Identification of compositions that form solid solution phases from a large compositional space is challenging. The current study focuses on applying multiple machine learning classification algorithms for suitably predicting new medium to high entropy alloys with solid solution phases. The current data set used for training and testing consisting of 664 labeled data with 267 BCC alloys, 199 FCC alloys, and 198 (FCC + BCC) alloys to avoid biased predicting. The analyzed data shows a strong correlation between the empirical design parameters. The correlation coefficient values changed while moving the alloy system from medium to high entropy domain. The parameters VEC and T m show high importance in prediction compared to other parameters. The importance of design parameters is analyzed, and the accuracy is quantified.

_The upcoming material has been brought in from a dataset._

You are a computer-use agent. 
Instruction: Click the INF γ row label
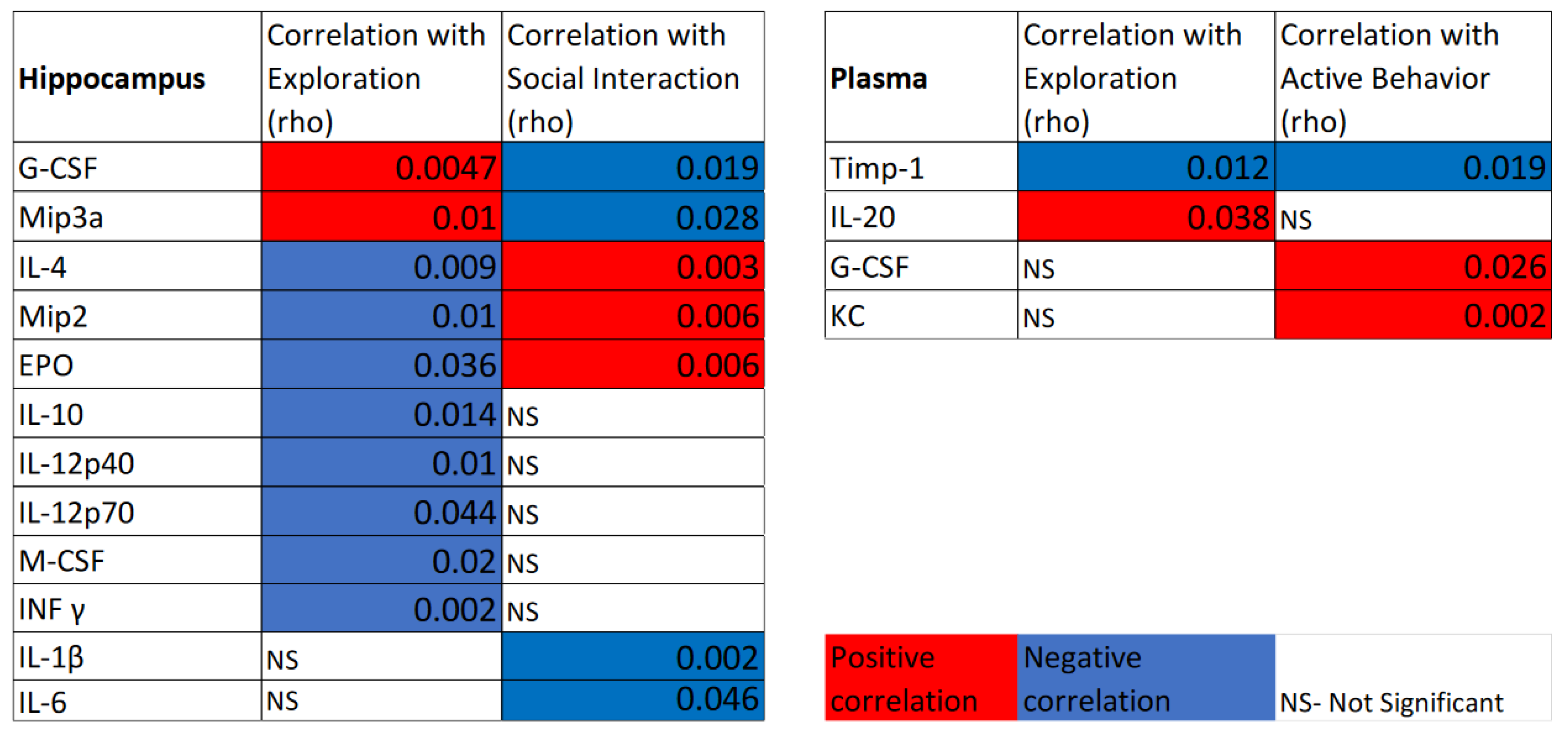click(x=137, y=609)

The experimental results validate the prediction of a shift from BCC + FCC to FCC phases while increasing Ni content in the CoCuFeNi x system.

中文翻译:

从大的组成空间中鉴定形成固溶体相的组成是具有挑战性的。目前的研究侧重于应用多种机器学习分类算法来适当地预测具有固溶体相的新中高熵合金。当前用于训练和测试的数据集由 664 个标记数据组成,其中包含 267 种 BCC 合金、199 种 FCC 合金和 198 种 (FCC + BCC) 合金,以避免出现偏差预测。分析的数据显示了经验设计参数之间的强相关性。相关系数值随着合金系统从中熵域向高熵域移动而发生变化。参数VEC和T 与其他参数相比,在预测中显示出高度的重要性。分析了设计参数的重要性,并对精度进行了量化。实验结果验证了从 BCC + FCC 相转变为 FCC 相的预测,同时增加了 CoCuFeNi x 系统中的 Ni 含量。